Test AYN Thor : la portable Android OLED qui fait tourner PS2, 3DS et Switch sans broncher

Test AYN Thor : la portable Android OLED qui fait tourner PS2, 3DS et Switch sans broncher

AYN Thor : comment cette petite coque OLED a remplacé la moitié de mon salon rétro

Je ne pensais pas retomber dans la spirale des consoles d’émulation. J’avais déjà un Steam Deck, un vieil Anbernic pour la GBA, un PC de salon gavé d’émulateurs… et puis l’AYN Thor est arrivée. Clamshell façon 3DS, double écran OLED 1080p 120 Hz, Snapdragon 8 Gen 2, entre 249 et 489 $ selon la config. Sur le papier, c’était soit le jouet ultime, soit un gadget de plus qui finirait dans un tiroir.
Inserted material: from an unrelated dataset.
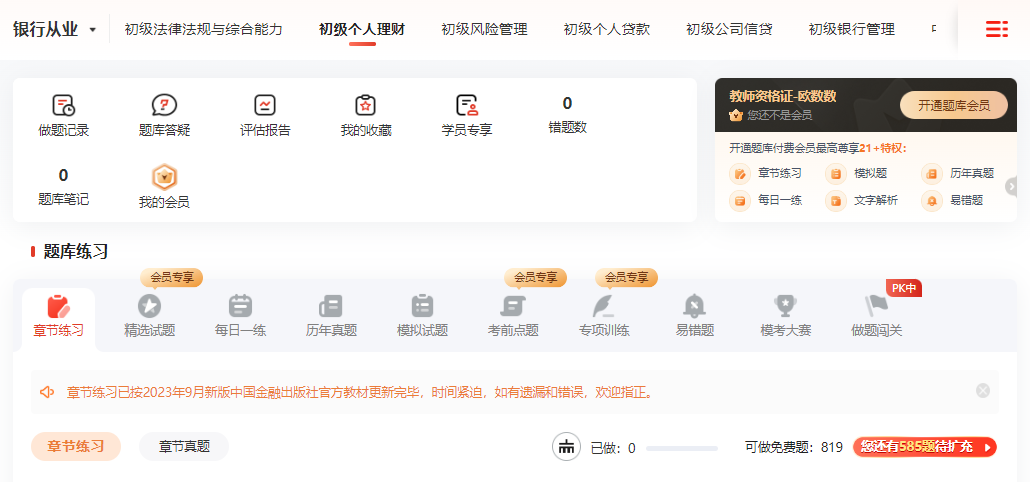Select 每日一练 calendar icon
Image resolution: width=1030 pixels, height=482 pixels.
coord(240,306)
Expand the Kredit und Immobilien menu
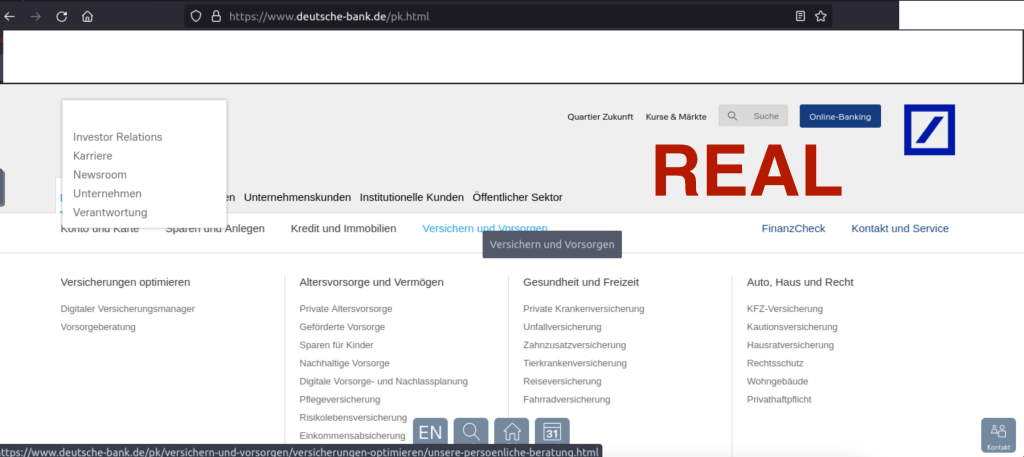 click(x=343, y=228)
Après une bonne vingtaine d’heures dessus – dont des soirées entières à peaufiner les émulateurs et à farmer sur des jeux mobiles – je peux dire deux choses. Un : le Thor a clairement remplacé mon envie de racheter des vieilles consoles hors de prix. Deux : si tu n’aimes pas mettre les mains dans le cambouis logiciel, tu risques de la détester la première soirée.

Pourquoi je m’intéressais encore à une énième console portable

Je viens de l’époque où une Game Boy jaunie d’occase se trouvait pour trois fois rien dans un Cash Express. Aujourd’hui, voir une 3DS d’occasion flirtant avec les 300 $ sur les sites de revente, ça pique. Et je ne parle même pas des vieilles machines type Saturn, GameCube ou Neo Geo…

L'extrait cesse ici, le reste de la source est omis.